提供された抜粋>

.....

やっぱりベートーヴェンって、こんなに人間味あふれる人だったんだ!
とても身近に感じ、以前より格段に興味をもちました。
しかし、とても人間味あふれるといっても、ベートーヴェンの音楽は本当に凄いです。
あんなにエネルギーのある音楽、負けてたまるかという不屈の精神を持った音楽、ほかにあるかな、とあらためて尊敬の思いは高まります。
ベートーヴェン唯一のオペラ「フィデリオ」
偉大で、数々の傑作を遺したベートーヴェンですが、この楽聖ベートーヴェンでさえ成功できなかったといわれる分野があります。
オペラです。
当時、オペラで成功することが真の音楽家という風に見なされていたこともありますし、オペラの収益率の高さもあり、音楽家はこぞってオペラで成功したいと思っていました。

.....

課題の要件>
**a)** ベートーヴェンについての文章をもとに、次の問いに答えてください。
(i) ベートーヴェン唯一のオペラの題名は何ですか。
(ii) 筆者はベートーヴェンの音楽を、どのような精神を持った音楽だと述べていますか。
(iii) ベートーヴェンでさえ成功できなかったといわれる分野は何ですか。
**b)** ベートーヴェンについての文章によると、当時の音楽家がこぞってオペラで成功したいと思っていたのはなぜですか。1〜3文で説明してください。
**c)** ベートーヴェンについての文章を、最後の文のあとから書き継いでください。

提供された項目>

.....

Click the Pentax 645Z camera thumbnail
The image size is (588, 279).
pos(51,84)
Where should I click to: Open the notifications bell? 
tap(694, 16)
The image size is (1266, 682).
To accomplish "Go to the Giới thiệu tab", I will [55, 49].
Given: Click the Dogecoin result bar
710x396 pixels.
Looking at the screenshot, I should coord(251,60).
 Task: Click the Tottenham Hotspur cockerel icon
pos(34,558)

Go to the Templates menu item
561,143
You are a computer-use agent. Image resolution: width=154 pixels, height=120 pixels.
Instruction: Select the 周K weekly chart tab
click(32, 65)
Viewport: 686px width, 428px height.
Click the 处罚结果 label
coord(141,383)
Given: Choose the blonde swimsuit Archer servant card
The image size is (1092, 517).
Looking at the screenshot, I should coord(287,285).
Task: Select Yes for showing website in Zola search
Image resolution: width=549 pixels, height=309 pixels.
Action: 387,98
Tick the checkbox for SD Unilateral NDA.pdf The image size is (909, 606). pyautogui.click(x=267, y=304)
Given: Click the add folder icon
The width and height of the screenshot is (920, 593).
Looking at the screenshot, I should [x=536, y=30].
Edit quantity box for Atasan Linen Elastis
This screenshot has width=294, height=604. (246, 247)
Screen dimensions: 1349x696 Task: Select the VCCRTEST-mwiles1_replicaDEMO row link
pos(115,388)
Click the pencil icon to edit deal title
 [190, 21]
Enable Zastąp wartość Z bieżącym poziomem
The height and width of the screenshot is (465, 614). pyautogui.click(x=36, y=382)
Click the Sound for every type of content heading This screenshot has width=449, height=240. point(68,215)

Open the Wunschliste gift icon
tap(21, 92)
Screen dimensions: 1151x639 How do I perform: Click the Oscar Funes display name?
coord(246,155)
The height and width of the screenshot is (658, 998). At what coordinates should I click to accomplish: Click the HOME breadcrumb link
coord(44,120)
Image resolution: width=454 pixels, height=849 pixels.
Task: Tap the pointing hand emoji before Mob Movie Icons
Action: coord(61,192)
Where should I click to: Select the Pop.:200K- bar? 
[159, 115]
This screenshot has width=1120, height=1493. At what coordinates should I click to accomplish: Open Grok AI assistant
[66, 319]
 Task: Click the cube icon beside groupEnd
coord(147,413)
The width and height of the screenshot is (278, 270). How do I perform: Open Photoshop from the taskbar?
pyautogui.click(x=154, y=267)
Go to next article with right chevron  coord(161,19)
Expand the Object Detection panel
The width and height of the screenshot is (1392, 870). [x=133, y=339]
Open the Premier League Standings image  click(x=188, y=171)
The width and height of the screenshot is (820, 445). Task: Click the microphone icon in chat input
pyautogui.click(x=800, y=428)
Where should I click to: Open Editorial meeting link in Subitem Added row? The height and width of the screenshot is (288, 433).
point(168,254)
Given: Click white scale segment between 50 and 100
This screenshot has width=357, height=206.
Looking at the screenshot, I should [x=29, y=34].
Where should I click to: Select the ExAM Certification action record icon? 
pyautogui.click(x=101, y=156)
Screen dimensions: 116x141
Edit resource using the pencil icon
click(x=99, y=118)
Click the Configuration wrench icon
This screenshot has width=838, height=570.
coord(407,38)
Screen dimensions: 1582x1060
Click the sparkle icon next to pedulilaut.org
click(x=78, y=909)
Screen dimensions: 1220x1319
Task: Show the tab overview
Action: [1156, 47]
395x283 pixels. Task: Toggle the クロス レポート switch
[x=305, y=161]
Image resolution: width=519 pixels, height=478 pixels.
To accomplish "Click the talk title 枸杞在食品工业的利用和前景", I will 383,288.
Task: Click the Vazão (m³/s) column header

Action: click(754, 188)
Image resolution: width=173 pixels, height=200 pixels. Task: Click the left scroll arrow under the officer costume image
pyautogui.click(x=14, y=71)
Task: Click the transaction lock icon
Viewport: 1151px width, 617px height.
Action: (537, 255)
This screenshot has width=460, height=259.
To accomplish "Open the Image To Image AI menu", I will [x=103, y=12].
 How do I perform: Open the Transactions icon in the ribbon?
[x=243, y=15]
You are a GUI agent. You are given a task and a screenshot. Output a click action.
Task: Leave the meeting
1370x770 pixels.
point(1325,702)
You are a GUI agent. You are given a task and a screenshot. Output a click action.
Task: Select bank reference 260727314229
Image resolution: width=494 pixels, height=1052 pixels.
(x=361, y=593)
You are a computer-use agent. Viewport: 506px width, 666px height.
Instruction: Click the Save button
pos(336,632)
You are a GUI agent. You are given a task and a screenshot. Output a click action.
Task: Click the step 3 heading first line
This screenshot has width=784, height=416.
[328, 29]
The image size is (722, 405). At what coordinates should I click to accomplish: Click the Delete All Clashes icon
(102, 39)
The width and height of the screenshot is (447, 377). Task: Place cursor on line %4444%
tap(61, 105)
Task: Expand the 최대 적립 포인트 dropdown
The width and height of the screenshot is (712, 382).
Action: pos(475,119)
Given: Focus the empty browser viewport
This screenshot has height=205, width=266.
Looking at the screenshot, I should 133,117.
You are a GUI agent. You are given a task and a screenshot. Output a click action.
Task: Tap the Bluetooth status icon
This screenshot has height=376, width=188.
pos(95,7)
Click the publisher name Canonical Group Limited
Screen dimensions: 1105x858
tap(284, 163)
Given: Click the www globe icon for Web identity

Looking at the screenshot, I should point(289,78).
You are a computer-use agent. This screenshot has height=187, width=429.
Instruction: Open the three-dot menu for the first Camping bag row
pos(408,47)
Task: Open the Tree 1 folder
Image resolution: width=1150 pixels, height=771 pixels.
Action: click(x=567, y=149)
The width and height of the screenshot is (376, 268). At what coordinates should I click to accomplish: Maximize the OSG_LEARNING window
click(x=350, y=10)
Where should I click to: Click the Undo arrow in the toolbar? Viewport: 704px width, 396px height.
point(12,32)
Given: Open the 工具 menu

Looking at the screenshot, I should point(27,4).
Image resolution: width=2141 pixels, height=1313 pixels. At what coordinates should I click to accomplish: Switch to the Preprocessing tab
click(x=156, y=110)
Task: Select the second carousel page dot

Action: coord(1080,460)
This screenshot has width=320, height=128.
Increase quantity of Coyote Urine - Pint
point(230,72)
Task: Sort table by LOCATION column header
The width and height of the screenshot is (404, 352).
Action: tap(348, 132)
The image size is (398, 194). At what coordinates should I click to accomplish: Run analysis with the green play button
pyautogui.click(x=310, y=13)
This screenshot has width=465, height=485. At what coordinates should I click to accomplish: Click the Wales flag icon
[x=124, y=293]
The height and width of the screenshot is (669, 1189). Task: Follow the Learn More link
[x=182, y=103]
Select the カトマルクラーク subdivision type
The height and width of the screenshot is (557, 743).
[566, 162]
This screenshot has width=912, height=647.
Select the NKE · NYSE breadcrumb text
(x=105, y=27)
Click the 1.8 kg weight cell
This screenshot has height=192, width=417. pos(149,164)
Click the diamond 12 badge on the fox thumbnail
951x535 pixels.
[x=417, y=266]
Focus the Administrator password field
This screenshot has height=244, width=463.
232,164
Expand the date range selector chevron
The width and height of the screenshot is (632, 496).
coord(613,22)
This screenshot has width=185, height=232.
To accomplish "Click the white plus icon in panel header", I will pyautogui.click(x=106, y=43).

.....

期待される出力>
**a)**
(i) 「フィデリオ」
(ii) 負けてたまるかという不屈の精神
(iii) オペラ

**b)** 当時はオペラで成功することが真の音楽家の証と見なされていました。さらにオペラは収益率が高かったため、音楽家はこぞってオペラでの成功を望んでいました。

**c)**
しかし、あのベートーヴェンでさえオペラでは大成できなかったのです。
オペラで大成功したモーツァルトとは正反対に、ベートーヴェンのオペラは「フィデリオ」ただ一つのみです。
オペラを作るにはモーツァルトのようなユーモラスで柔軟な精神の方が合っていたのかもしれません。
そんな貴重なベートーヴェン唯一のオペラ「フィデリオ」。
クラシック音楽好きな人にも、そうでない人にも、もっと知ってもらいたいものです。